WHAT THE TASK REQUIRES
Copy each of the following records word for word, line by line, with nothing changed or left out.

MATERIAL TO PROCESS
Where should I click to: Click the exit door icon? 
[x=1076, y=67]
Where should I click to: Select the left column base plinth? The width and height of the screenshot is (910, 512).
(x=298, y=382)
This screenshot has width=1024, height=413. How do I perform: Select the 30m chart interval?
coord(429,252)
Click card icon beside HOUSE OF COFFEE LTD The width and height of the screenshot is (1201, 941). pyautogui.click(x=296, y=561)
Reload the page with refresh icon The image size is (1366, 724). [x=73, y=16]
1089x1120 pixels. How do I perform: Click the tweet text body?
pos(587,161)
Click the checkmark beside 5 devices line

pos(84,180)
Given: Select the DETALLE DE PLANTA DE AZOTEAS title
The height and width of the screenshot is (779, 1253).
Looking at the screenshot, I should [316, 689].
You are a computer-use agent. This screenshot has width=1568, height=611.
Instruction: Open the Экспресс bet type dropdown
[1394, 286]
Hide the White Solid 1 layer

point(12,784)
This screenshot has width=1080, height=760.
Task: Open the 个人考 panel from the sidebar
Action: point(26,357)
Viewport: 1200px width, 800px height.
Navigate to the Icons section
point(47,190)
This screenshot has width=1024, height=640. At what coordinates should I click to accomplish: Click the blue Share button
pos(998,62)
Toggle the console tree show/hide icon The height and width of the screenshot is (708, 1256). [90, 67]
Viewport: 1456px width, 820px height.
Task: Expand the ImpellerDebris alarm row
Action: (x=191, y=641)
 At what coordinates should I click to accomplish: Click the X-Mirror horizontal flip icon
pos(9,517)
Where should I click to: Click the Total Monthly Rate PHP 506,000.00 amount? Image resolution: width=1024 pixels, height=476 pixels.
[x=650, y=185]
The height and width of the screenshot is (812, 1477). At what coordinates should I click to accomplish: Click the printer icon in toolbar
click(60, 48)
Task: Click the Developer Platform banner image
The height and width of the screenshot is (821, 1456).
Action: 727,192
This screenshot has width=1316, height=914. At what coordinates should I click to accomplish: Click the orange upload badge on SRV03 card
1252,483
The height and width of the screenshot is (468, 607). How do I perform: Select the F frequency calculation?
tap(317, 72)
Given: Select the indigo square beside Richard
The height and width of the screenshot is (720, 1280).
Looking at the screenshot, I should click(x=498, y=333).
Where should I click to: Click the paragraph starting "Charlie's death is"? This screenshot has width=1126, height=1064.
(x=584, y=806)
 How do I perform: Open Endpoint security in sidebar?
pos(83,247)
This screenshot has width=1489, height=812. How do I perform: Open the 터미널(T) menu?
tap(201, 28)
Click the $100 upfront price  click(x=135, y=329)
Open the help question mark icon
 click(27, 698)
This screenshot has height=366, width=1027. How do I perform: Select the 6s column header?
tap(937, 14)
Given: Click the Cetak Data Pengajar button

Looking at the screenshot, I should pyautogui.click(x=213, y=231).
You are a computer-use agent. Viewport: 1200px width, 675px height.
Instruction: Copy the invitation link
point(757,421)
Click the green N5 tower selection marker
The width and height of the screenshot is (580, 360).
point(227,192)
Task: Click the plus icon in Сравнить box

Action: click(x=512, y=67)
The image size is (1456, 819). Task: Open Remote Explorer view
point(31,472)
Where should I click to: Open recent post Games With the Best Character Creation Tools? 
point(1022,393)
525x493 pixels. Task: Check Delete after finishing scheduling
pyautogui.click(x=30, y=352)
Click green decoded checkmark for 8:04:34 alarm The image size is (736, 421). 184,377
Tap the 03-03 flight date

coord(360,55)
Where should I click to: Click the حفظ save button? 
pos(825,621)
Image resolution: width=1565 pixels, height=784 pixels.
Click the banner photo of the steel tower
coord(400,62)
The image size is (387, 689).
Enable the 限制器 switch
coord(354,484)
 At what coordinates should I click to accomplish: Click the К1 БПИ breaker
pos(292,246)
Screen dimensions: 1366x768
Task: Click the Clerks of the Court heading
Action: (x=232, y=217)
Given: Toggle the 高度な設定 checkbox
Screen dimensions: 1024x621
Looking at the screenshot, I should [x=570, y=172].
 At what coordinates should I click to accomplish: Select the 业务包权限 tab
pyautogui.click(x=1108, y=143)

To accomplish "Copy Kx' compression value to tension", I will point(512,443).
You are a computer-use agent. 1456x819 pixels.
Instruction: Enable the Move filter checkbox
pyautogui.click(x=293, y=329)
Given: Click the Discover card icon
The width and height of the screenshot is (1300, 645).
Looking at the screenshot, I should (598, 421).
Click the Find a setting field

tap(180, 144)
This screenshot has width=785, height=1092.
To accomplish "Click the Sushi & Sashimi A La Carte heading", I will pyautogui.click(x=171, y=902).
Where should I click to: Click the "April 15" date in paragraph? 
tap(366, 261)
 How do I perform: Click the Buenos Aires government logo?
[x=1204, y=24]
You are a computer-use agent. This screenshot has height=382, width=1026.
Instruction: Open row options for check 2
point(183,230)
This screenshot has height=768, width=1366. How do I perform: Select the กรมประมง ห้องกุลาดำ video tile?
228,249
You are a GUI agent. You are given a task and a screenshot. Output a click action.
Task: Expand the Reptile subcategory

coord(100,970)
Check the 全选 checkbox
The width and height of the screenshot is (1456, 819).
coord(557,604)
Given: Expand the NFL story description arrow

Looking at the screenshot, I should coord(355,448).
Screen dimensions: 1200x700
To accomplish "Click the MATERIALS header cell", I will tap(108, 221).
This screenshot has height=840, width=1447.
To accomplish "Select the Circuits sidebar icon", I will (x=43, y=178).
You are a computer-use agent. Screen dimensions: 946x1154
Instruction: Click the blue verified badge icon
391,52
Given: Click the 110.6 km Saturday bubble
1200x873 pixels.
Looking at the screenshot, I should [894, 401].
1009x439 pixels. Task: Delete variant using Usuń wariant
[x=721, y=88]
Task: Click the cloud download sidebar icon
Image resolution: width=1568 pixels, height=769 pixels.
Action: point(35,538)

ANSWER BELOW
Where should I click to: Click the exit door icon? 
[x=1076, y=67]
Where should I click to: Select the left column base plinth? The width and height of the screenshot is (910, 512).
(x=298, y=382)
This screenshot has width=1024, height=413. How do I perform: Select the 30m chart interval?
coord(429,252)
Click card icon beside HOUSE OF COFFEE LTD The width and height of the screenshot is (1201, 941). pyautogui.click(x=296, y=561)
Reload the page with refresh icon The image size is (1366, 724). [x=73, y=16]
1089x1120 pixels. How do I perform: Click the tweet text body?
pos(587,161)
Click the checkmark beside 5 devices line

pos(84,180)
Given: Select the DETALLE DE PLANTA DE AZOTEAS title
The height and width of the screenshot is (779, 1253).
Looking at the screenshot, I should [316, 689].
You are a computer-use agent. This screenshot has width=1568, height=611.
Instruction: Open the Экспресс bet type dropdown
[1394, 286]
Hide the White Solid 1 layer

point(12,784)
This screenshot has width=1080, height=760.
Task: Open the 个人考 panel from the sidebar
Action: point(26,357)
Viewport: 1200px width, 800px height.
Navigate to the Icons section
point(47,190)
This screenshot has width=1024, height=640. At what coordinates should I click to accomplish: Click the blue Share button
pos(998,62)
Toggle the console tree show/hide icon The height and width of the screenshot is (708, 1256). [90, 67]
Viewport: 1456px width, 820px height.
Task: Expand the ImpellerDebris alarm row
Action: (x=191, y=641)
 At what coordinates should I click to accomplish: Click the X-Mirror horizontal flip icon
pos(9,517)
Where should I click to: Click the Total Monthly Rate PHP 506,000.00 amount? Image resolution: width=1024 pixels, height=476 pixels.
[x=650, y=185]
The height and width of the screenshot is (812, 1477). At what coordinates should I click to accomplish: Click the printer icon in toolbar
click(60, 48)
Task: Click the Developer Platform banner image
The height and width of the screenshot is (821, 1456).
Action: 727,192
This screenshot has width=1316, height=914. At what coordinates should I click to accomplish: Click the orange upload badge on SRV03 card
1252,483
The height and width of the screenshot is (468, 607). How do I perform: Select the F frequency calculation?
tap(317, 72)
Given: Select the indigo square beside Richard
The height and width of the screenshot is (720, 1280).
Looking at the screenshot, I should click(x=498, y=333).
Where should I click to: Click the paragraph starting "Charlie's death is"? This screenshot has width=1126, height=1064.
(x=584, y=806)
 How do I perform: Open Endpoint security in sidebar?
pos(83,247)
This screenshot has width=1489, height=812. How do I perform: Open the 터미널(T) menu?
tap(201, 28)
Click the $100 upfront price  click(x=135, y=329)
Open the help question mark icon
 click(27, 698)
This screenshot has height=366, width=1027. How do I perform: Select the 6s column header?
tap(937, 14)
Given: Click the Cetak Data Pengajar button

Looking at the screenshot, I should pyautogui.click(x=213, y=231).
You are a computer-use agent. Viewport: 1200px width, 675px height.
Instruction: Copy the invitation link
point(757,421)
Click the green N5 tower selection marker
The width and height of the screenshot is (580, 360).
point(227,192)
Task: Click the plus icon in Сравнить box

Action: click(x=512, y=67)
The image size is (1456, 819). Task: Open Remote Explorer view
point(31,472)
Where should I click to: Open recent post Games With the Best Character Creation Tools? 
point(1022,393)
525x493 pixels. Task: Check Delete after finishing scheduling
pyautogui.click(x=30, y=352)
Click green decoded checkmark for 8:04:34 alarm The image size is (736, 421). 184,377
Tap the 03-03 flight date

coord(360,55)
Where should I click to: Click the حفظ save button? 
pos(825,621)
Image resolution: width=1565 pixels, height=784 pixels.
Click the banner photo of the steel tower
coord(400,62)
The image size is (387, 689).
Enable the 限制器 switch
coord(354,484)
 At what coordinates should I click to accomplish: Click the К1 БПИ breaker
pos(292,246)
Screen dimensions: 1366x768
Task: Click the Clerks of the Court heading
Action: (x=232, y=217)
Given: Toggle the 高度な設定 checkbox
Screen dimensions: 1024x621
Looking at the screenshot, I should [x=570, y=172].
 At what coordinates should I click to accomplish: Select the 业务包权限 tab
pyautogui.click(x=1108, y=143)

To accomplish "Copy Kx' compression value to tension", I will point(512,443).
You are a computer-use agent. 1456x819 pixels.
Instruction: Enable the Move filter checkbox
pyautogui.click(x=293, y=329)
Given: Click the Discover card icon
The width and height of the screenshot is (1300, 645).
Looking at the screenshot, I should (598, 421).
Click the Find a setting field

tap(180, 144)
This screenshot has width=785, height=1092.
To accomplish "Click the Sushi & Sashimi A La Carte heading", I will pyautogui.click(x=171, y=902).
Where should I click to: Click the "April 15" date in paragraph? 
tap(366, 261)
 How do I perform: Click the Buenos Aires government logo?
[x=1204, y=24]
You are a computer-use agent. This screenshot has height=382, width=1026.
Instruction: Open row options for check 2
point(183,230)
This screenshot has height=768, width=1366. How do I perform: Select the กรมประมง ห้องกุลาดำ video tile?
228,249
You are a GUI agent. You are given a task and a screenshot. Output a click action.
Task: Expand the Reptile subcategory

coord(100,970)
Check the 全选 checkbox
The width and height of the screenshot is (1456, 819).
coord(557,604)
Given: Expand the NFL story description arrow

Looking at the screenshot, I should coord(355,448).
Screen dimensions: 1200x700
To accomplish "Click the MATERIALS header cell", I will tap(108, 221).
This screenshot has height=840, width=1447.
To accomplish "Select the Circuits sidebar icon", I will (x=43, y=178).
You are a computer-use agent. Screen dimensions: 946x1154
Instruction: Click the blue verified badge icon
391,52
Given: Click the 110.6 km Saturday bubble
1200x873 pixels.
Looking at the screenshot, I should [894, 401].
1009x439 pixels. Task: Delete variant using Usuń wariant
[x=721, y=88]
Task: Click the cloud download sidebar icon
Image resolution: width=1568 pixels, height=769 pixels.
Action: point(35,538)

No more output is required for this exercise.